Let's interpret the source code of GCC 5.1
We'll try to understand what happens on -O100, since it is not clear on the man page.
We shall conclude that:
anything above -O3 up to INT_MAX is the same as -O3, but that could easily change in the future, so don't rely on it.
GCC 5.1 runs undefined behavior if you enter integers larger than INT_MAX.
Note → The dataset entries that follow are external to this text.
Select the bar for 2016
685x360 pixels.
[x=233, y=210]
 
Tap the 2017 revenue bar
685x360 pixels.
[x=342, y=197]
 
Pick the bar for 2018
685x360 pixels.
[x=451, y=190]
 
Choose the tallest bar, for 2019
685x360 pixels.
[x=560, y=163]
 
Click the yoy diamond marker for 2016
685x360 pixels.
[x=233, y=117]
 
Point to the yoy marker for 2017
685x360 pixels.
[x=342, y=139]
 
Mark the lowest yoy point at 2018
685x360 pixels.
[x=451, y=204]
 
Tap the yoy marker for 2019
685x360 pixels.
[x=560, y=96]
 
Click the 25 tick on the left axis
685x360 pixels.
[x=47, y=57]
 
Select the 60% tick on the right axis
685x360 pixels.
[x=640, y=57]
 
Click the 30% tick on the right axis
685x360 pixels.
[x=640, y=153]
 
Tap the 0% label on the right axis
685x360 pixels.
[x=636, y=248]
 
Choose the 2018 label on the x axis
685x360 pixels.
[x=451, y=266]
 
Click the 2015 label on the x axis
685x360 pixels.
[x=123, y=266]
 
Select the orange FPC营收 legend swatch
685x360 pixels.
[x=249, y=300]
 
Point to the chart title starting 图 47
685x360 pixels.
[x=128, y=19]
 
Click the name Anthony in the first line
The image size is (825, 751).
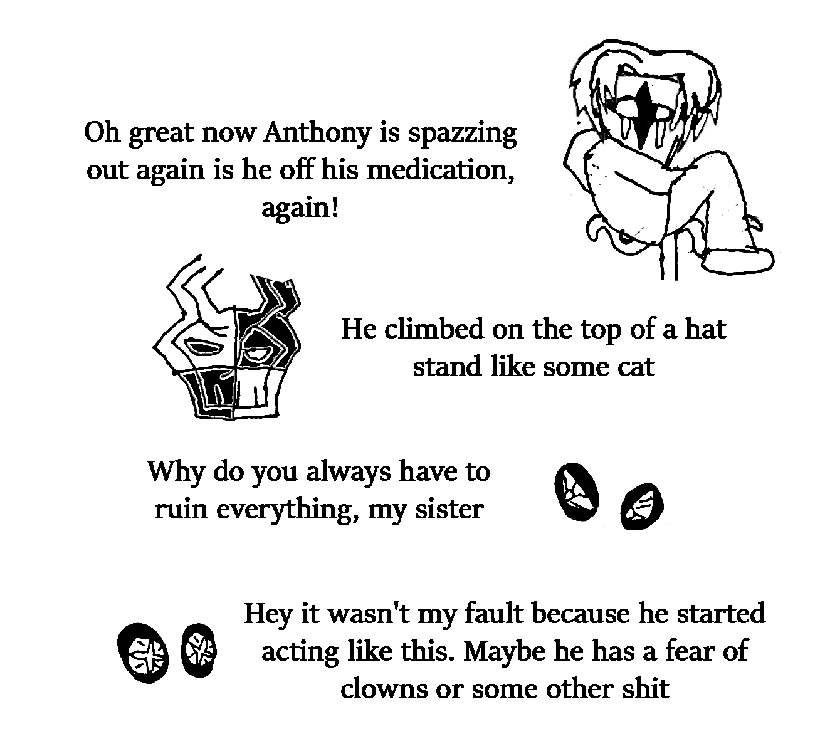point(318,134)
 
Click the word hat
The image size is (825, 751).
point(705,330)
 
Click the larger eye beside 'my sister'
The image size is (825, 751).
point(576,492)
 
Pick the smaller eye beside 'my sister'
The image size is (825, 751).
point(641,507)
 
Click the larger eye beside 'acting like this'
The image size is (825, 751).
point(144,654)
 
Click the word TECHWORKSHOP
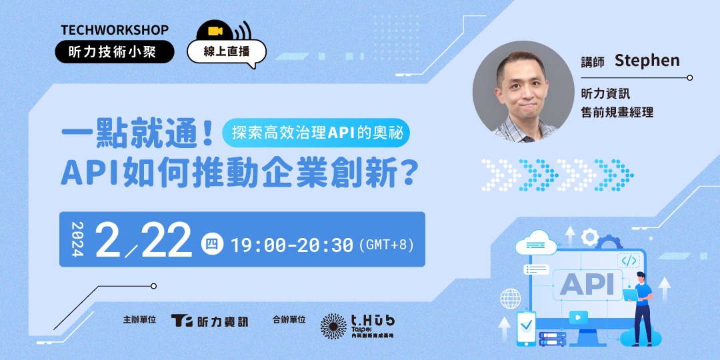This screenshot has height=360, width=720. pyautogui.click(x=115, y=30)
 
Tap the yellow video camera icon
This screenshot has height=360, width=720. pyautogui.click(x=215, y=31)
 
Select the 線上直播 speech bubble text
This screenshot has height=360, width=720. pyautogui.click(x=226, y=51)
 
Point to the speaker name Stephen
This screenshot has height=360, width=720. pyautogui.click(x=647, y=61)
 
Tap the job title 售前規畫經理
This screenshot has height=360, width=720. pyautogui.click(x=617, y=113)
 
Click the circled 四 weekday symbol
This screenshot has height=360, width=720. pyautogui.click(x=211, y=245)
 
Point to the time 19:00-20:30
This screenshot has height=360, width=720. pyautogui.click(x=291, y=245)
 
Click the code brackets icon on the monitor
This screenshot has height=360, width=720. pyautogui.click(x=629, y=261)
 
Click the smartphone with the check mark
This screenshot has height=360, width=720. pyautogui.click(x=527, y=327)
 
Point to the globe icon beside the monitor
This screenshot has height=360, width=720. pyautogui.click(x=511, y=297)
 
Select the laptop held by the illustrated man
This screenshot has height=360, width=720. pyautogui.click(x=630, y=292)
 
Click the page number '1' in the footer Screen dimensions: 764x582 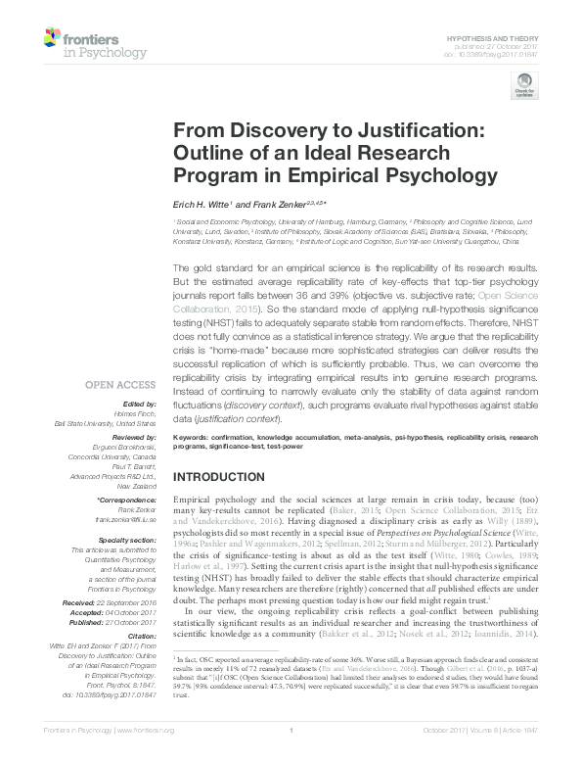(291, 757)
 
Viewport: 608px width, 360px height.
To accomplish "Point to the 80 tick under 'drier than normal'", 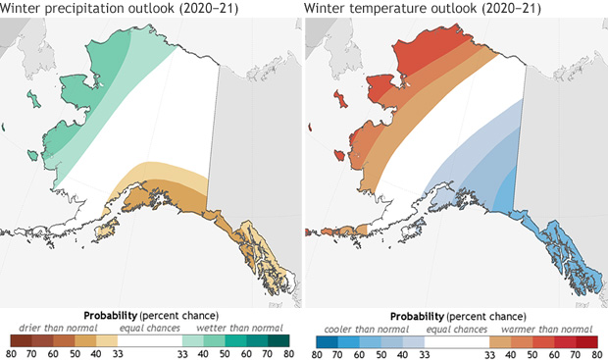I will click(11, 353).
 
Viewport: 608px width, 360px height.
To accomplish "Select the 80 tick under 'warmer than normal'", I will click(596, 353).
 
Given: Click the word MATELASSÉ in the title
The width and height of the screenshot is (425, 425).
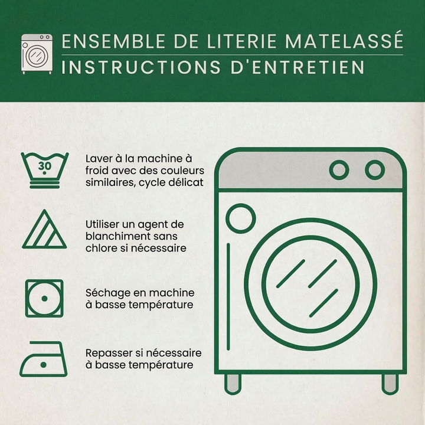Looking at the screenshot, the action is click(x=344, y=41).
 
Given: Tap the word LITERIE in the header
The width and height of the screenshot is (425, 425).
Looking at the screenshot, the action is click(x=241, y=41).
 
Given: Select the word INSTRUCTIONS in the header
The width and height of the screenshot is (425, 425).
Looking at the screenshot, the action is click(x=141, y=67).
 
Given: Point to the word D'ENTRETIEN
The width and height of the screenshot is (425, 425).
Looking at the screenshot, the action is click(x=298, y=67).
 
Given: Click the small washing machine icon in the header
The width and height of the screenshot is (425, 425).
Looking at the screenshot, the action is click(x=37, y=54).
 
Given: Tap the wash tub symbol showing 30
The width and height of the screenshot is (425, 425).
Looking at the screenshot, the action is click(x=45, y=170).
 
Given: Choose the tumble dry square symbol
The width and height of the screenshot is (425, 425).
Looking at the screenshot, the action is click(x=44, y=299).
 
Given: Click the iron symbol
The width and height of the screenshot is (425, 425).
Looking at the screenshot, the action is click(x=43, y=359).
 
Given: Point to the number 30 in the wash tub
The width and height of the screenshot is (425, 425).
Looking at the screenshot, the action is click(x=44, y=166).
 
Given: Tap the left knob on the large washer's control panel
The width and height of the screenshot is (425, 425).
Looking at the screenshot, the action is click(x=339, y=170).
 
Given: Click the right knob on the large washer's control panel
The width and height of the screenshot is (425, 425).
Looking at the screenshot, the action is click(x=375, y=170).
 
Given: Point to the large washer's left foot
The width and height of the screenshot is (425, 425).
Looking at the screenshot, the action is click(x=233, y=384).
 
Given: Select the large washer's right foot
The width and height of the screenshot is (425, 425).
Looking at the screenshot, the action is click(x=390, y=384).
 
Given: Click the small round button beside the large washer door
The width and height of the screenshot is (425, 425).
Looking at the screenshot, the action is click(x=241, y=218).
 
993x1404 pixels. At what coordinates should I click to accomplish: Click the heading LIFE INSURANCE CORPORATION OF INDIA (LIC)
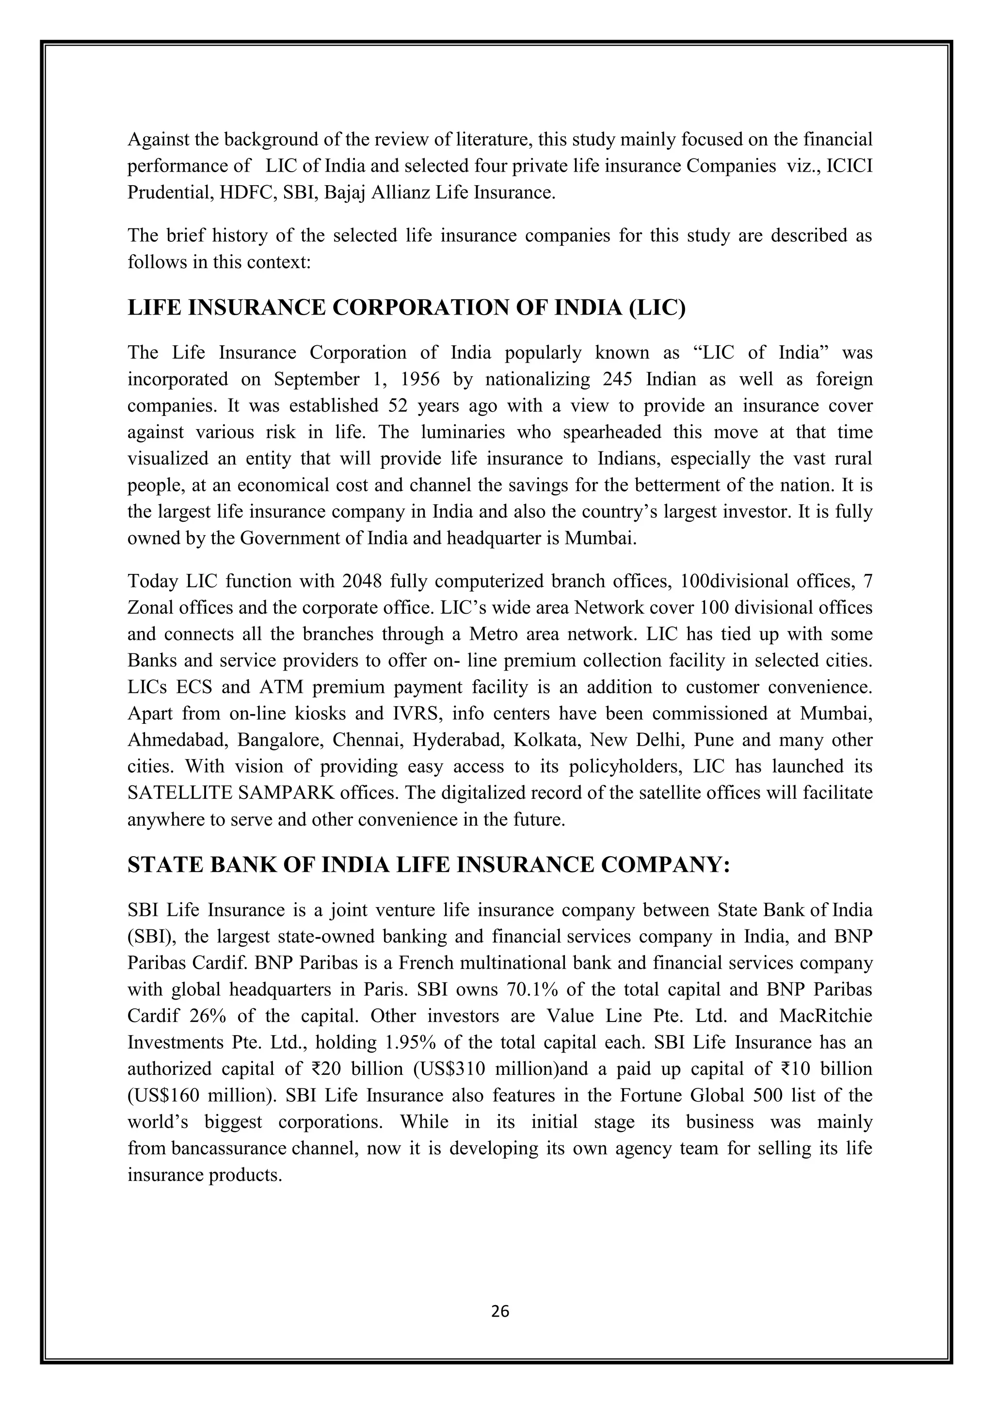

the argument can only have digits, or it fails gracefully. In particular, this excludes negative integers like -O-1
Focus on subprograms
First remember that GCC is just a front-end for cpp, as, cc1, collect2. A quick ./XXX --help says that only collect2 and cc1 take -O, so let's focus on them.
And:
gcc -v -O100 main.c |& grep 100
gives:
COLLECT_GCC_OPTIONS='-O100' '-v' '-mtune=generic' '-march=x86-64'
/usr/local/libexec/gcc/x86_64-unknown-linux-gnu/5.1.0/cc1 [[noise]] hello_world.c -O100 -o /tmp/ccetECB5.
so -O was forwarded to both cc1 and collect2.
O in common.opt
common.opt is a GCC specific CLI option description format described in the internals documentation and translated to C by opth-gen.awk and optc-gen.awk.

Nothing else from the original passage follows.